冬のスフィンクス

『冬のスフィンクス』 【絵画】【純愛】【幻想】

 芸術家一家の娘、団城美和だんじょうみわの婚約者が、突如失踪。彼女は彼の友人、盾経介たてけいすけを自宅の洋館に呼び出し、失踪の経緯を尋ねる。すると、彼は不可思議な話を語り始めた。彼には『夢の中で、絵画の世界に入ることができる』という不思議な能力がある。その能力で、美和の親戚である彫刻家のコラージュに描かれた、団城家の屋敷に夢の中で入り込み、そこで殺人事件に巻き込まれたのだという……。

 前作『砂漠の薔薇』は、幻想風味と紹介したが、こちらは完全に幻想ミステリ。何せ、事件そのものが夢の中の世界で起こってしまっている。

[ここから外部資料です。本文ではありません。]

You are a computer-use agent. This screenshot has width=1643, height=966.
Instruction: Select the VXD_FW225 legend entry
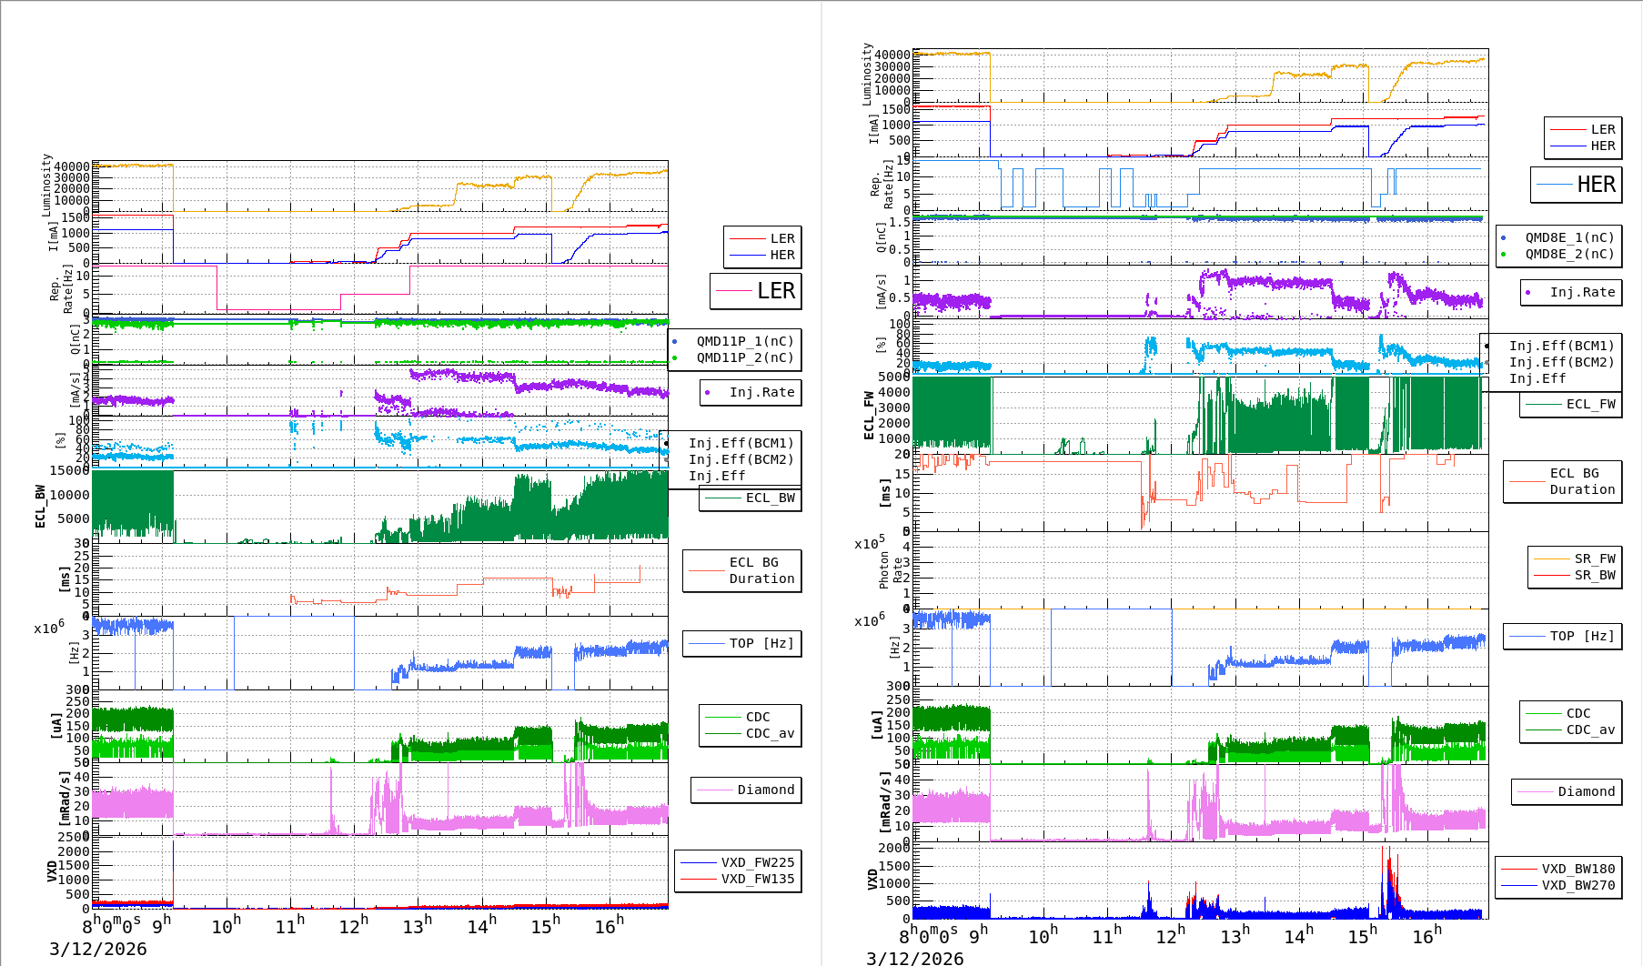757,862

 本作で興味深いのはやはり設定の妙。夢の世界、絵画の中の世界であるにも関わらず、そこは現実の世界にも実在する、主人公、盾の知り合いの実家。そこは果たして夢の中なのか、はたまた現実世界なのか、という展開になるのはお約束。

 事件は、ミステリとして合理的な解決―経緯はひねくれてはいるが―が行われるものの、本作の主題はやはり、切ないロマンだろう。夢の中の事件、ということで、メタ・ミステリを想像する方もおられるかもしれないが、後書きの筆者のコメントを引用すると、「単なるロマンを書いたつもりだ」とのこと。もっとも、「私にとっては本格推理小説以外の何物でもないが、まったくそう見えない、やっかいな作品だ」と続けているのはご愛敬。読者も、ロマンとして読むが正解なのかもしれない。

 また、本作は『砂漠の薔薇』との関連がある。それぞれ独立した物語であるので、どちらから読んでも、全く問題は無いが、本作を読めば、『砂漠の薔薇』で不明瞭であった箇所がはっきりとするはずだ。